Alaska legislators agreed.

We believe the commission’s rules “addressed most of the concerns we expressed during the rulemaking process and think it bodes well for the future of natural gas development in Alaska,” said Sen. Gene Therriault, R-North Pole, chairman of the Legislative Budget and Audit Committee. Rep. Ralph Samuels, R-Anchorage, vice chairman of the committee, said: “FERC’s determination on the rolled-in tariffs is critical to the long-term expansion of the pipeline.”

Senator Murkowski welcomes rule

Sen.

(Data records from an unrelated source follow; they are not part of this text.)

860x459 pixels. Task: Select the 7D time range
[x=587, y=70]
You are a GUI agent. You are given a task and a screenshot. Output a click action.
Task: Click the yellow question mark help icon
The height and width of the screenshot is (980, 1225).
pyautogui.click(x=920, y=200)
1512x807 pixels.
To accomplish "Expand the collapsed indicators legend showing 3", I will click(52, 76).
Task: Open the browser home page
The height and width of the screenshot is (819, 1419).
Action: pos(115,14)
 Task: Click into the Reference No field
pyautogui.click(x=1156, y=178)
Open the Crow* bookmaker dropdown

Lisa Murkowski, R-Alaska, said Feb. 9 that when Congress passed financial incentives for a gas line last fall, “we wanted FERC to establish rules that will encourage companies to explore for and develop more natural gas in Alaska, not just our known reserves. We wanted the rules to guarantee that a pipeline be large enough to permit gas to be taken out of the pipeline for in-state heating, electricity generation and industrial and petrochemical use. And we wanted the rules to guarantee that anyone who finds more gas in the future can use the pipeline to get their gas to market.

“It appears that the rule will meet all of those needs and some of the other issues that Alaska wanted addressed,” the senator said.

Anadarko Petroleum, which doesn’t have gas reserves yet, but is sitting on a lot of prospective state oil and gas leases, also liked what it heard Feb. 9 about the FERC’s rule.

“We’re encouraged by what we’ve heard so far about the FERC’s proposed regulations,” Mark Hanley, Alaska public affairs manager for Anadarko Petroleum, told Petroleum News. “It sounds like many of the concerns of explorers have been addressed and that the rule should encourage gas exploration which we think will benefit consumers.”

Hanley said Anadarko appreciates “all the work done by the FERC commissioners and staff to gather input including holding a hearing in Alaska and the effort made to understand all of the issues and draft regulations to address concerns raised.”

BP Exploration (Alaska) and ConocoPhillips Alaska, two of the North Slope gas owners who are in negotiations with the state on fiscal terms for a gas pipeline, both said they would want to review the regulations before commenting.